Did the publication of the final rule result in gains for Tier 3 and 4 Banks relative to either GSIB banks or the S&P Financials?
Figure 1 shows the cumulative returns for the three groups. Over the first three weeks of October, the GSIB banks outperformed the S&P Financials by 1.31% while the Tier 3 and 4 banks underperformed S&P Financials by 1.10% and the GSIB banks by 2.41%. If one focuses just on the period three days before the announcement to three days after, the results are similar with Tier 3 and 4 banks underperforming the GSIB banks by 1.24%.
The Federal Reserve published the final rule on October 10. The publication should have been viewed as beneficial to Tier 3 and 4 banks in that it reduced the uncertainty by finalizing the previously proposed rule. Of note is that little of substance changed between the proposal and the final rule. The fact that there were negative, not positive, returns for Tier 3 and 4 banks relative to GSIB banks, is broadly consistent with two hypotheses. Either the market did not view the regulatory relief as significant, or the information about the regulatory relief was already reflected in stock prices before the publication of the final rule. To try to distinguish between these two hypotheses, we look at the returns since October 2018 when the proposed rule was published.

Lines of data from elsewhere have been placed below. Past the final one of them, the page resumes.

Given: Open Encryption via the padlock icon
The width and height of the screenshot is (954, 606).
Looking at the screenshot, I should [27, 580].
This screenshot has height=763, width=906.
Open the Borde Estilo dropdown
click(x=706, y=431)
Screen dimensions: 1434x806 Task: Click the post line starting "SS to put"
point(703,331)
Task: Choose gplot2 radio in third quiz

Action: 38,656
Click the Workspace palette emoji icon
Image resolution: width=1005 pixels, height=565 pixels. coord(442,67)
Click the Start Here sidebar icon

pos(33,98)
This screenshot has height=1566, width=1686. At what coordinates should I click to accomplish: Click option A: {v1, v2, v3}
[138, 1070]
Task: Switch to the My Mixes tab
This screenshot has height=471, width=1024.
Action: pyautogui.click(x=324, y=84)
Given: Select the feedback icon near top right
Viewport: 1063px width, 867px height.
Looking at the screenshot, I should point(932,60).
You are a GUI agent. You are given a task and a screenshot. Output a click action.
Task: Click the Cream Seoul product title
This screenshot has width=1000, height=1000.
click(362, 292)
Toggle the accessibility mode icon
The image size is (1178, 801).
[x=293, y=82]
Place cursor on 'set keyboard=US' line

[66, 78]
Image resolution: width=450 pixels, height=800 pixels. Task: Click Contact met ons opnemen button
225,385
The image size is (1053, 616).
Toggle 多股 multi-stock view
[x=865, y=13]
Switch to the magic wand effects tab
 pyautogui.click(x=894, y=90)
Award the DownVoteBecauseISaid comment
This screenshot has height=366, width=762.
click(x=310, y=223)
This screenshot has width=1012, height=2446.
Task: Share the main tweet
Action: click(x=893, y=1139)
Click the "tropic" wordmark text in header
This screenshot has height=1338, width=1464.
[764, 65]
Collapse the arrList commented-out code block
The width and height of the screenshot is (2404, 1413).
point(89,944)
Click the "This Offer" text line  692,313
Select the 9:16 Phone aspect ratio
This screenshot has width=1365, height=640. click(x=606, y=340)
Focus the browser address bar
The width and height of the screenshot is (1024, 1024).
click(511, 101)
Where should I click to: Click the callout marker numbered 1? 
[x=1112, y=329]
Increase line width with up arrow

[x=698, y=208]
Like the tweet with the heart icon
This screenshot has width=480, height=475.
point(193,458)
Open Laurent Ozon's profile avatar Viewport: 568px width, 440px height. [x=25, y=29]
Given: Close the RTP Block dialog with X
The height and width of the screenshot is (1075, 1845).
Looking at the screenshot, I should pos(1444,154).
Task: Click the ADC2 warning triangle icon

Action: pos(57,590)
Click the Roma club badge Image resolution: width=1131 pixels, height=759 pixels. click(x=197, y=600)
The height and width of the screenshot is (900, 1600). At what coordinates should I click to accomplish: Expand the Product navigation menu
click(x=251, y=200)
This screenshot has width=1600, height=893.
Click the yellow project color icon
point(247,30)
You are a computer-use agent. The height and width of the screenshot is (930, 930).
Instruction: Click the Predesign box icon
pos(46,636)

Did Tier 3 and 4 Banks outperform either GSIB banks or the S&P Financials since the publication of the proposed rule in October 2018?
Figure 2 shows the cumulative returns for the three groups. Again, we find that Tier 3 and 4 banks underperformed GSIB banks by 2.01% over the longer period. Even allowing for the longer time period for the market to absorb the information, those banks that got regulatory relief did not see better returns.
This analysis, of course, does not control for many other changes that occurred during this period and the longer the period, the more likely that multiple other factors interfere with a clean interpretation. For example, while GSIB banks did not get regulatory relief, the Federal Reserve released the results of their stress tests in June 2019 that showed all banks passed and were allowed to pay dividends. This and other broader developments may have been more beneficial to the GSIB banks. Another alternative that is possible, but not likely, is that the market viewed these changes as an unwelcome loosening of important components contributing to the long-term return prospects for these banks. Nonetheless, if viewed as regulatory relief tailored to midsized banks, and if it had been significant enough, we would have expected to see it in the data, and we did not.
Conclusion:
Our analysis suggests that the market does not expect the recent revisions in bank regulatory standards to have a material effect on bank profitability. The market may have already incorporated a deregulatory premium earlier than October 2018. However, a general sense that there was going to be regulatory relief that formed after the 2016 election would likely have affected all banks. That we did not find any excess returns for the midsized banks suggests either that the regulations were not particularly relevant for returns in the first place or that the relief was rather modest. More likely, other factors have had a larger impact on relative bank returns, but in any case, more analysis and research on the cost and benefits of bank liquidity and capital regulations are needed. The Golub Center for Finance and Policy will continue to focus on these issues related to bank regulation and systemic risk.